» **Instruções do exercício**
1. Indique se cada afirmação concorda com o texto citado, respondendo sim ou não e transcrevendo as palavras do texto que o decidem: (a) O grupo de investigação liderado por Luís Ceríaco realizou 18 expedições. (b) As dunas do Sudoeste de Angola começam na região do Tômbua. (c) Luís Ceríaco é geólogo.
2. De acordo com o texto citado, qual é o nome do grupo de investigação liderado por Luís Ceríaco?

» **Texto citado**
········
Desvendados mais alguns mistérios sobre os insectos de Angola
Luís Ceríaco, alentejano de gema, como o próprio se descreve, é zoólogo e historiador da ciência. Com vasto trabalho de campo efectuado em África, Luís liderou o grupo de investigação Biopolis-Cibio que efectuou 18 expedições, percorrendo praticamente todo o território de Angola, actualizando o número de espécies no que diz respeito a insectos.
As dunas do Sudoeste de Angola são um local que qualquer naturalista tem de visitar pelo menos uma vez na vida. Iniciando-se na região do Tômbua, representam o início do deserto do Namibe, estendendo-se praticamente até ao Sul da Namíbia. A sua altura e finas areias que vão do amarelo ao vermelho demarcam a fronteira entre a terra e o mar. Os seus abruptos sopés são incessantemente golpeados há milhões de anos pelas águas do Atlântico. Perante tudo isto, sentimo-nos pequenos e frágeis. Expostas ao calor e ao sol, as dunas relembram-nos de que não temos o equipamento fisiológico para sobreviver nelas muito tempo, e a forte ondulação marítima que fustiga a estreita praia facilmente enrola os nossos jipes e os transforma em sucata em poucos minutos.
········
» **Bloco de dados**
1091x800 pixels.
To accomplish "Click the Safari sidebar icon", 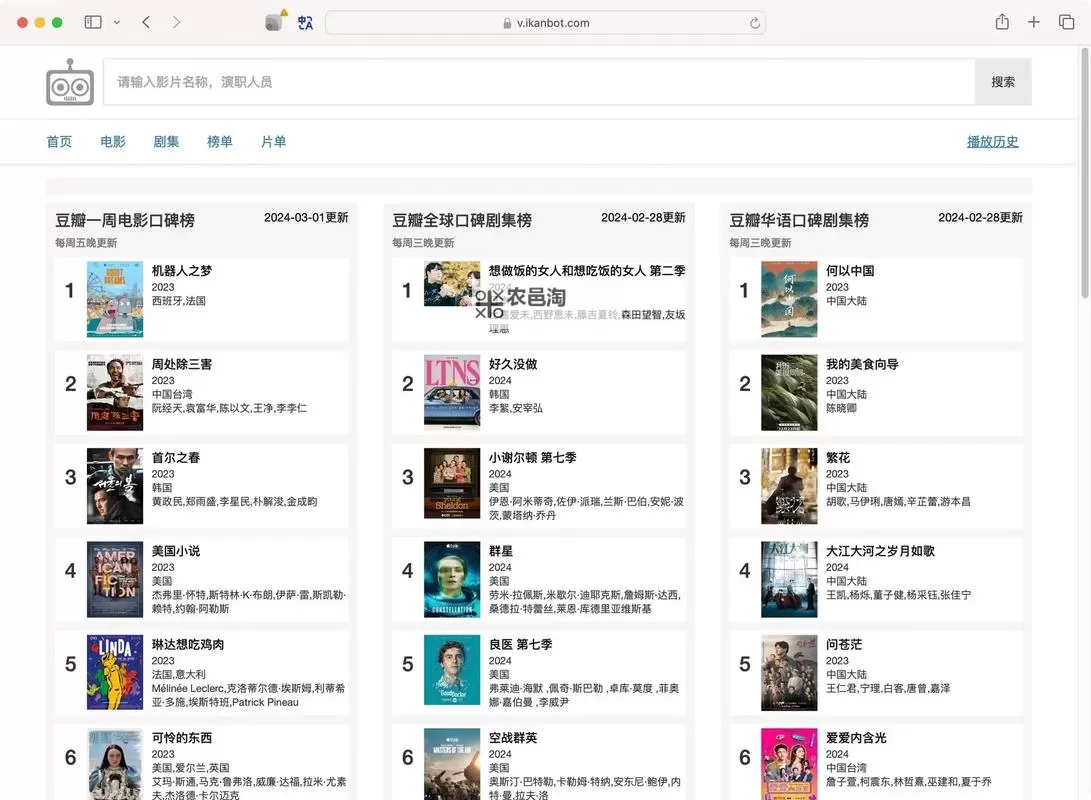I will pyautogui.click(x=92, y=21).

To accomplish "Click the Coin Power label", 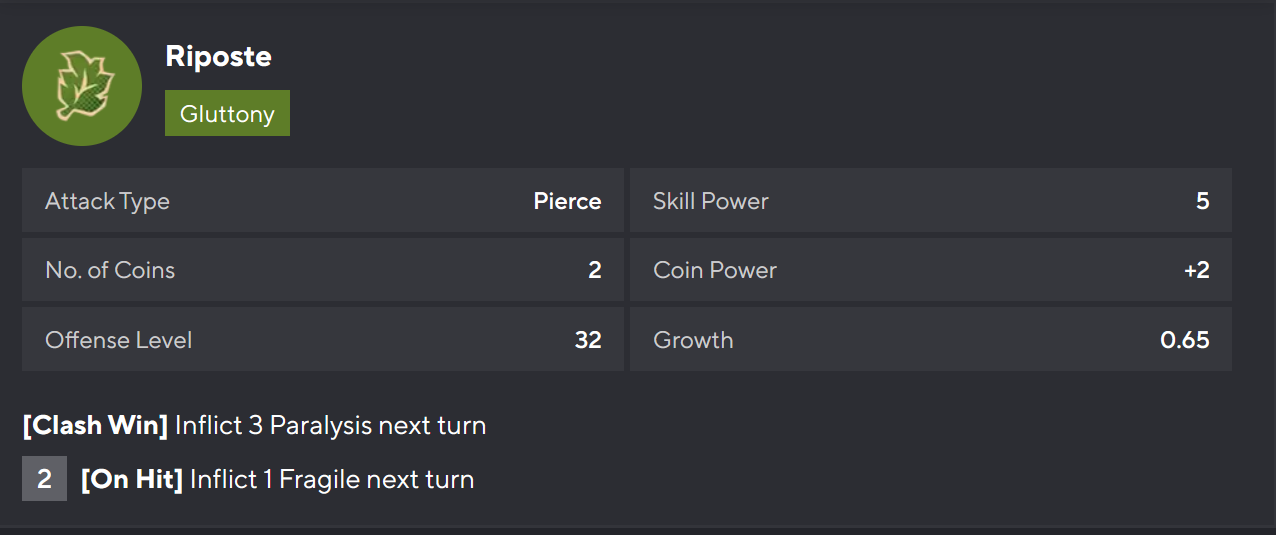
········
» **Respostas às tarefas**
1.
(a) Sim: «efectuou 18 expedições».
(b) Sim: «Iniciando-se na região do Tômbua».
(c) Não: «é zoólogo e historiador da ciência».

2. Biopolis-Cibio.